*** RECORDS FOR THIS EXERCISE ***

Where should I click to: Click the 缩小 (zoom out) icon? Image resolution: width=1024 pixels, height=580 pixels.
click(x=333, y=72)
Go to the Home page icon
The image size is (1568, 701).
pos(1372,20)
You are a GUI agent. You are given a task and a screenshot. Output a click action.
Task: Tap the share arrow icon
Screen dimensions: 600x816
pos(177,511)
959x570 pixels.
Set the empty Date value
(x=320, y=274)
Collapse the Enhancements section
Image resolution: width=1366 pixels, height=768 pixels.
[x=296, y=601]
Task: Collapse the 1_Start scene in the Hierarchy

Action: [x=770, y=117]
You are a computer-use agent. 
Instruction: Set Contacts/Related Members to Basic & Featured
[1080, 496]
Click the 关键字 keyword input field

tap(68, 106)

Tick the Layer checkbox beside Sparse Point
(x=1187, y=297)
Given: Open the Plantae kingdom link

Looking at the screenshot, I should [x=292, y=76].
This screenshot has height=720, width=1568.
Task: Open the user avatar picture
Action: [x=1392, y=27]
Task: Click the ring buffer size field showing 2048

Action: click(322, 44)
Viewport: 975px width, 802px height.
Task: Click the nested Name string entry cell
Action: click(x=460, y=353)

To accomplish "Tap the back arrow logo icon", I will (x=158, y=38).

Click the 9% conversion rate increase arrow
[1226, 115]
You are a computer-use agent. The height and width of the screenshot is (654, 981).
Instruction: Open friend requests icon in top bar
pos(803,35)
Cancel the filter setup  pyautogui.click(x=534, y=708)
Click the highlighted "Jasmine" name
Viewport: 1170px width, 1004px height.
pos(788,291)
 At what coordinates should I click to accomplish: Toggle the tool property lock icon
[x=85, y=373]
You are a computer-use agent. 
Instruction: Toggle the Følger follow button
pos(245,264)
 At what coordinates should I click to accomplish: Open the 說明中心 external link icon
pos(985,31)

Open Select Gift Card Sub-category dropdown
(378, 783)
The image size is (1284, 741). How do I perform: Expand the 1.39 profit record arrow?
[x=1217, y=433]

*** End of RECORDS FOR THIS EXERCISE ***

- **WHAT TO PRODUCE**
From the first line to the last, reproduce the material word for word.

- **SOLUTION FOR THIS PROBLEM**
Where should I click to: Click the 缩小 (zoom out) icon? Image resolution: width=1024 pixels, height=580 pixels.
click(x=333, y=72)
Go to the Home page icon
The image size is (1568, 701).
pos(1372,20)
You are a GUI agent. You are given a task and a screenshot. Output a click action.
Task: Tap the share arrow icon
Screen dimensions: 600x816
pos(177,511)
959x570 pixels.
Set the empty Date value
(x=320, y=274)
Collapse the Enhancements section
Image resolution: width=1366 pixels, height=768 pixels.
[x=296, y=601]
Task: Collapse the 1_Start scene in the Hierarchy

Action: [x=770, y=117]
You are a computer-use agent. 
Instruction: Set Contacts/Related Members to Basic & Featured
[1080, 496]
Click the 关键字 keyword input field

tap(68, 106)

Tick the Layer checkbox beside Sparse Point
(x=1187, y=297)
Given: Open the Plantae kingdom link

Looking at the screenshot, I should [x=292, y=76].
This screenshot has height=720, width=1568.
Task: Open the user avatar picture
Action: [x=1392, y=27]
Task: Click the ring buffer size field showing 2048

Action: click(322, 44)
Viewport: 975px width, 802px height.
Task: Click the nested Name string entry cell
Action: click(x=460, y=353)

To accomplish "Tap the back arrow logo icon", I will (x=158, y=38).

Click the 9% conversion rate increase arrow
[1226, 115]
You are a computer-use agent. The height and width of the screenshot is (654, 981).
Instruction: Open friend requests icon in top bar
pos(803,35)
Cancel the filter setup  pyautogui.click(x=534, y=708)
Click the highlighted "Jasmine" name
Viewport: 1170px width, 1004px height.
pos(788,291)
 At what coordinates should I click to accomplish: Toggle the tool property lock icon
[x=85, y=373]
You are a computer-use agent. 
Instruction: Toggle the Følger follow button
pos(245,264)
 At what coordinates should I click to accomplish: Open the 說明中心 external link icon
pos(985,31)

Open Select Gift Card Sub-category dropdown
(378, 783)
The image size is (1284, 741). How do I perform: Expand the 1.39 profit record arrow?
[x=1217, y=433]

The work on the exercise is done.